>> begin Source data
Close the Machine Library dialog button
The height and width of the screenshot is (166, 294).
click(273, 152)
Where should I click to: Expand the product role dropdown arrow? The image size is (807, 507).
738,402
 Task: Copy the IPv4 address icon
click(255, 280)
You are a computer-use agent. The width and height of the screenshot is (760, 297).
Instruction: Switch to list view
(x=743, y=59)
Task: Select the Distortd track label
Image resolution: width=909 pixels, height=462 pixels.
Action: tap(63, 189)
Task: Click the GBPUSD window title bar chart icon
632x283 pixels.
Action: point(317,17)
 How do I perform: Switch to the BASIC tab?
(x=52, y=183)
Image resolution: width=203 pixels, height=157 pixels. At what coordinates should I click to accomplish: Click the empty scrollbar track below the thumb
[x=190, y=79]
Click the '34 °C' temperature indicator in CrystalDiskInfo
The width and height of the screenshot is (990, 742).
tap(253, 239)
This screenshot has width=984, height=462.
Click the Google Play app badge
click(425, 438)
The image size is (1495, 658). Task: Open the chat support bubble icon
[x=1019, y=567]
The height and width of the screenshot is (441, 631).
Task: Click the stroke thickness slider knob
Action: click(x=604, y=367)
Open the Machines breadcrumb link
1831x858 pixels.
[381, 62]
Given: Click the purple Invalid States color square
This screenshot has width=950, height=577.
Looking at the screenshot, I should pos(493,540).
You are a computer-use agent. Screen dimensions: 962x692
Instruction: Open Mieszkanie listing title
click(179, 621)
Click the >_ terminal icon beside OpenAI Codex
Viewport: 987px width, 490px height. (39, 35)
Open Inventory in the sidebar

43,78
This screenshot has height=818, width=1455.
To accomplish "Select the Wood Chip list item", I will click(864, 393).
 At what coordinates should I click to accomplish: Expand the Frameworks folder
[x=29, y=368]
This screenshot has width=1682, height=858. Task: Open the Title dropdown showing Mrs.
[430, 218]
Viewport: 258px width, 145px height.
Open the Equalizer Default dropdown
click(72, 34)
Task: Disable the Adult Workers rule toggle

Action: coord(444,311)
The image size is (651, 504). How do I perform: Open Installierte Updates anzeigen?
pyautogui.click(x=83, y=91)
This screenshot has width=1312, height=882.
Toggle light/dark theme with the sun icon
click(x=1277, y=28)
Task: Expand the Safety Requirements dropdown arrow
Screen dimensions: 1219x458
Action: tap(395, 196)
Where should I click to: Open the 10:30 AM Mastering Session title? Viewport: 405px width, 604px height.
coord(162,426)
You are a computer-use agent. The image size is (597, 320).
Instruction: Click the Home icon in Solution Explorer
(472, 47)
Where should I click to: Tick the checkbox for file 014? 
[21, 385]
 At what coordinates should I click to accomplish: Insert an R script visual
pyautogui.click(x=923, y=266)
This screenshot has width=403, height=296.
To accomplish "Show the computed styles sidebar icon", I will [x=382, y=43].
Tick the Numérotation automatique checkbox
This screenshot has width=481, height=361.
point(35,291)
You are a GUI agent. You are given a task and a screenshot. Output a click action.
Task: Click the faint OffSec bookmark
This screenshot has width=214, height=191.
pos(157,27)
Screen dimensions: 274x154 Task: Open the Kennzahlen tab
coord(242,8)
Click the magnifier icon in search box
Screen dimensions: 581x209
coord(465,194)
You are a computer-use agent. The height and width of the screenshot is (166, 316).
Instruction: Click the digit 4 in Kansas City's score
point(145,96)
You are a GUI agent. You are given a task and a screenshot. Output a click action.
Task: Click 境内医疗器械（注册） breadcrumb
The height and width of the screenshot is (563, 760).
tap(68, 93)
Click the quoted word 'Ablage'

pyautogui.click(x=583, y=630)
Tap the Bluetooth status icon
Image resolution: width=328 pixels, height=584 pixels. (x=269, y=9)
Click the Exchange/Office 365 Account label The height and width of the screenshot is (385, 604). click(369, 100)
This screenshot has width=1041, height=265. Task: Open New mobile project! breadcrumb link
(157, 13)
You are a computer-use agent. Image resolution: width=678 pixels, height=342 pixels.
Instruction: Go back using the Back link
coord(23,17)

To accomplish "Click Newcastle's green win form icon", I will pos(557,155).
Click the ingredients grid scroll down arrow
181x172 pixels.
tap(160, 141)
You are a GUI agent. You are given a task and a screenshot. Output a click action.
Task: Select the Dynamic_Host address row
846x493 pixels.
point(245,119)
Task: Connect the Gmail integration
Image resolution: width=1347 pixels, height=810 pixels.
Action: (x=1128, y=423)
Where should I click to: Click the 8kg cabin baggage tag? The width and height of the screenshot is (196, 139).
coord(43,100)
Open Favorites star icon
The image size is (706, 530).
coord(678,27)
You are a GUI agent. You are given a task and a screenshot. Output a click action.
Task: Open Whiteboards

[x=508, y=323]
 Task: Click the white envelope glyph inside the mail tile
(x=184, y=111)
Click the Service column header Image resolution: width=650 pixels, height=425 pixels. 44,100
>> end Source data
Substitute "screen capture" for "screenshot" in the data from its beginning through the line containing "Action: point(317,17)", leaving everything else unchanged.

Close the Machine Library dialog button
The height and width of the screen capture is (166, 294).
click(273, 152)
Where should I click to: Expand the product role dropdown arrow? The image size is (807, 507).
738,402
 Task: Copy the IPv4 address icon
click(255, 280)
You are a computer-use agent. The width and height of the screen capture is (760, 297).
Instruction: Switch to list view
(x=743, y=59)
Task: Select the Distortd track label
Image resolution: width=909 pixels, height=462 pixels.
Action: tap(63, 189)
Task: Click the GBPUSD window title bar chart icon
632x283 pixels.
Action: point(317,17)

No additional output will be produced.